Friday, 9 September 2011

MQM Blasted in Court Bench Hearing


KARACHI: Chief Justice of Pakistan (CJ) Iftikhar Muhammad Chaudhry on Thursday said it was situations like the one in Karachi that lead to military takeovers. The chief justice was speaking during the suo motu hearing on violence in the city.
The five-member bench, which is headed by Justice Chaudhry, said it was not happy with the “one-sided” arguments being presented by Muttahida Qaumi Movement (MQM) counsel Farogh A Naseem.
The chief justice asked why the MQM had not presented a list of other innocent people killed in Karachi and why only a list of party workers and supporters had been presented.
During the hearing, the MQM counsel also accused the Awami National Party (ANP) and Lyari gang members of involvement in incidents of kidnappings and killings. The chief justice asked where the names of ANP members accused of target killings were in the First Information Reports (FIR) filed.

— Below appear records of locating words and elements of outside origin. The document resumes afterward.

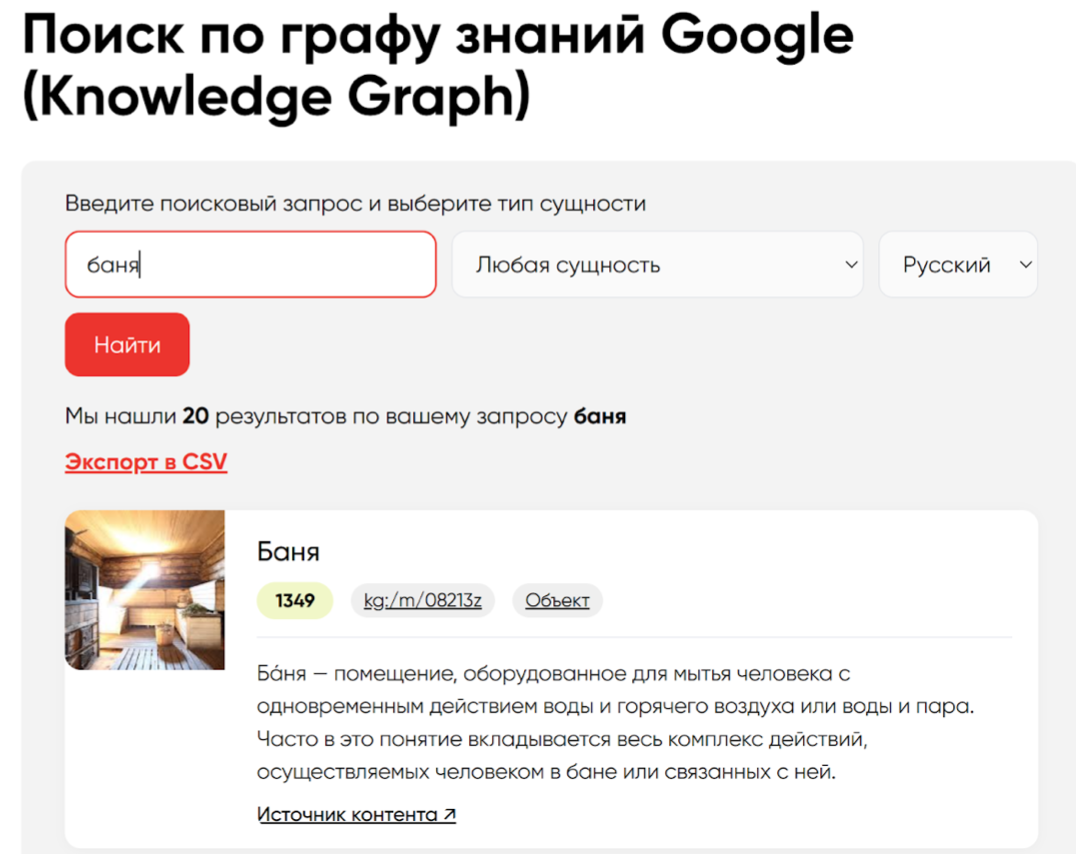Click the chevron arrow beside Русский
The height and width of the screenshot is (854, 1076).
[x=1024, y=265]
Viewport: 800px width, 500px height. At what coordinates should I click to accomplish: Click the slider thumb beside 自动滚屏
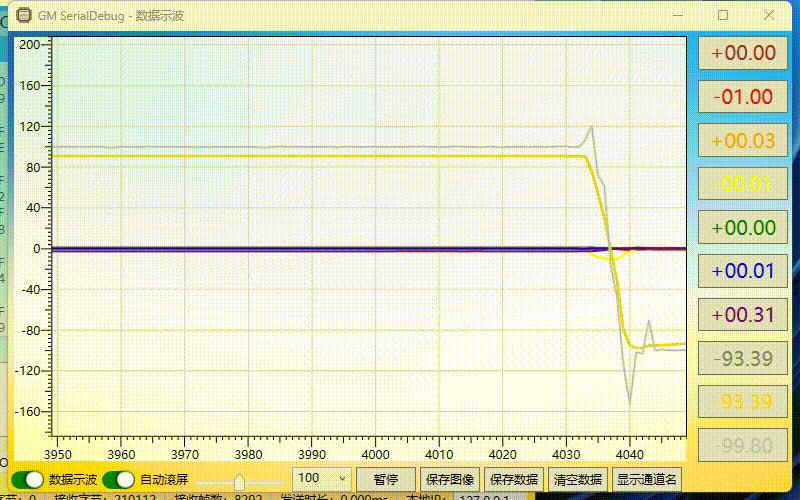click(x=239, y=481)
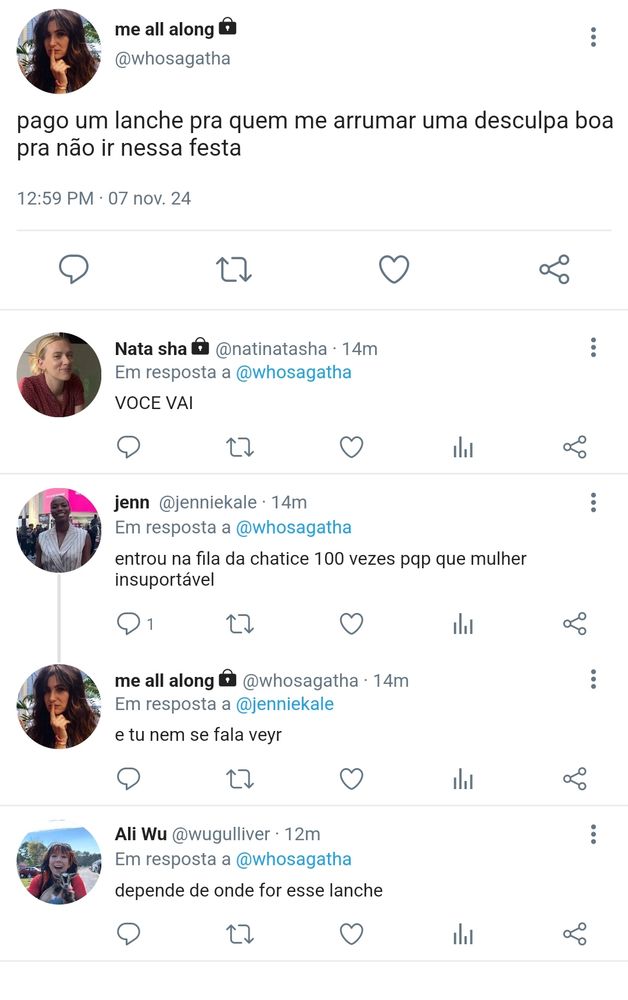Open jenn's profile avatar
628x1000 pixels.
pos(59,531)
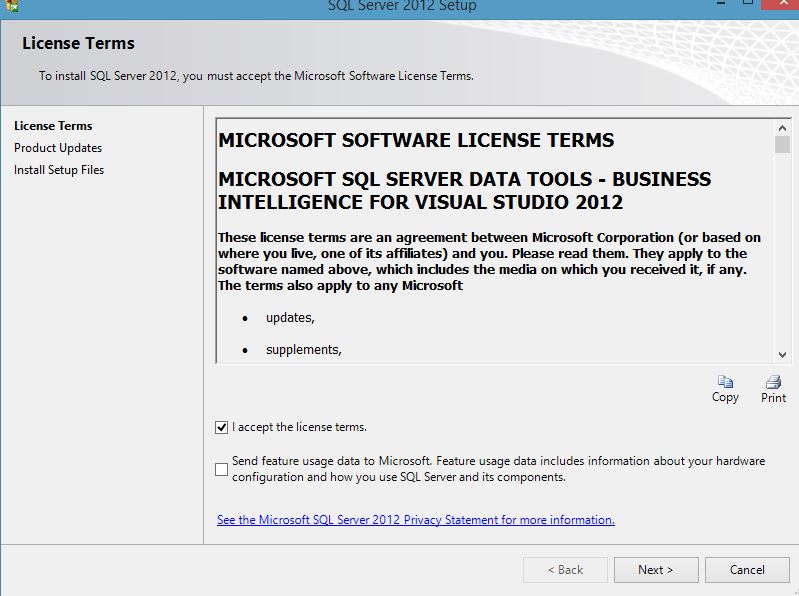
Task: Click the license agreement paragraph text
Action: point(489,262)
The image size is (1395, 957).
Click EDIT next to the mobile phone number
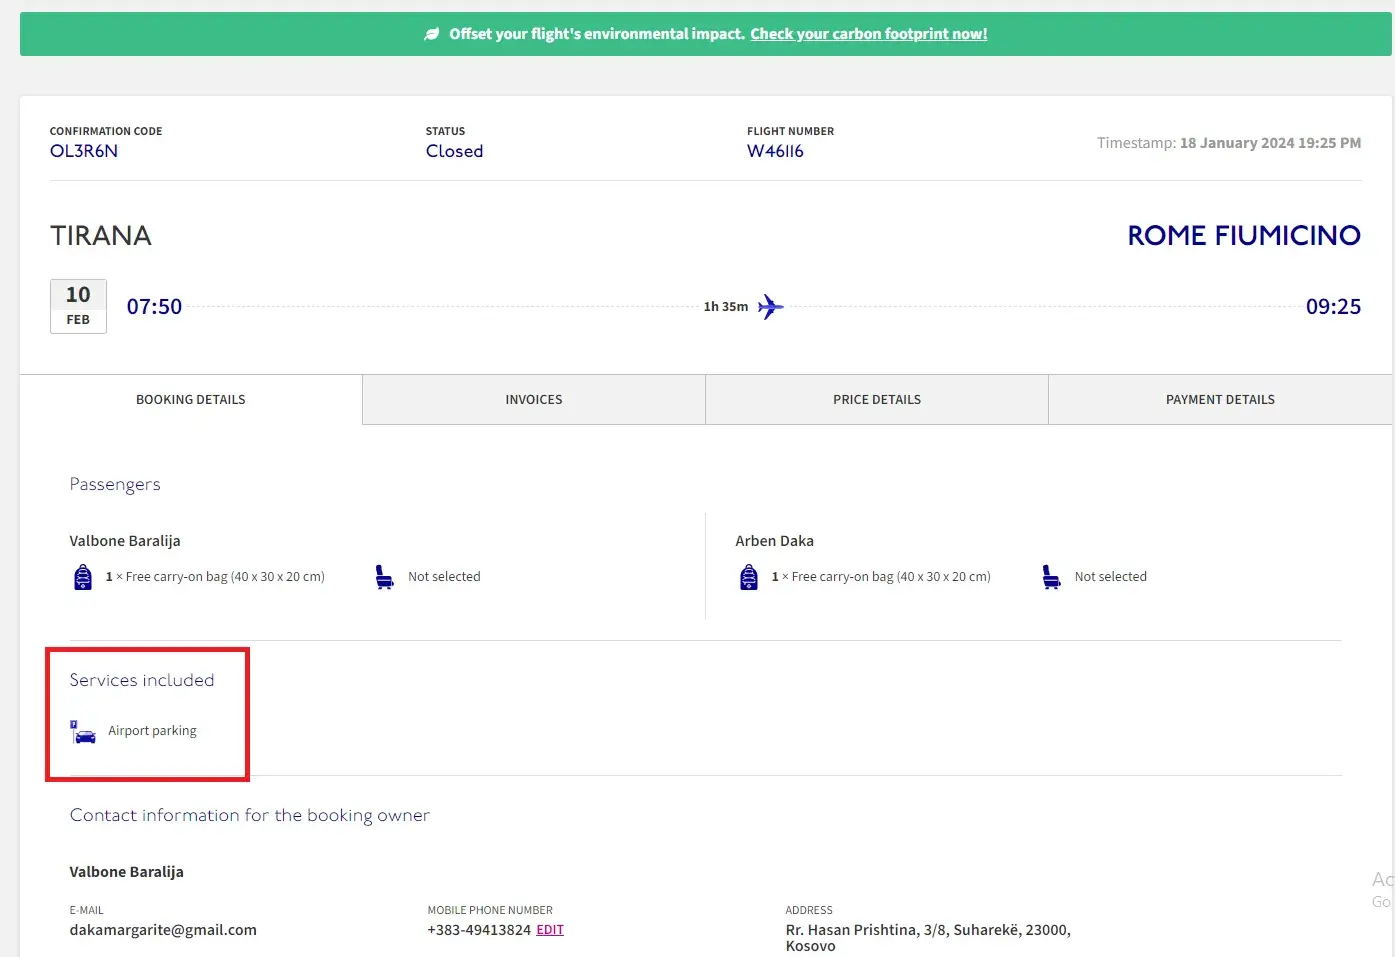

The MQM counsel said more than 36 people had been killed and their homes torched in Pashtun-dominated areas on August 13. He argued that the MQM had pointed out 26 points in the city where there was a dire need of setting up checkposts.
The MQM counsel also requested the court to review Zulfiqar Mirza’s statement in which he claimed to have issued 300,000 thousand arms licences.
Advocate General (AG) of Sindh Abdul Fatah Malik had earlier presented a report on the 1992 Army Operation in Karachi to the bench as the suo motu hearing on violence in the city resumed.
Meanwhile, Baloch Ittehad counsel Jameel Ahmed has requested the court to call in the army to control the law and order situation in Karachi.
Officials of the Inter-Services Intelligence (ISI) have arrived in court and will be appearing before the bench.
On Tuesday, Chief of the paramilitary Pakistan Rangers Sindh had called Karachi’s situation graver than that of terrorism-hit South Waziristan but solvable once the state decides to act against criminals.
“Karachi, unfortunately, has political, ethnic and religious polarisation. The problem begins as an ethnic one but once that is quelled, religious violence erupts,” Maj-Gen Ijaz Chaudhry told the five-member bench of the Supreme Court.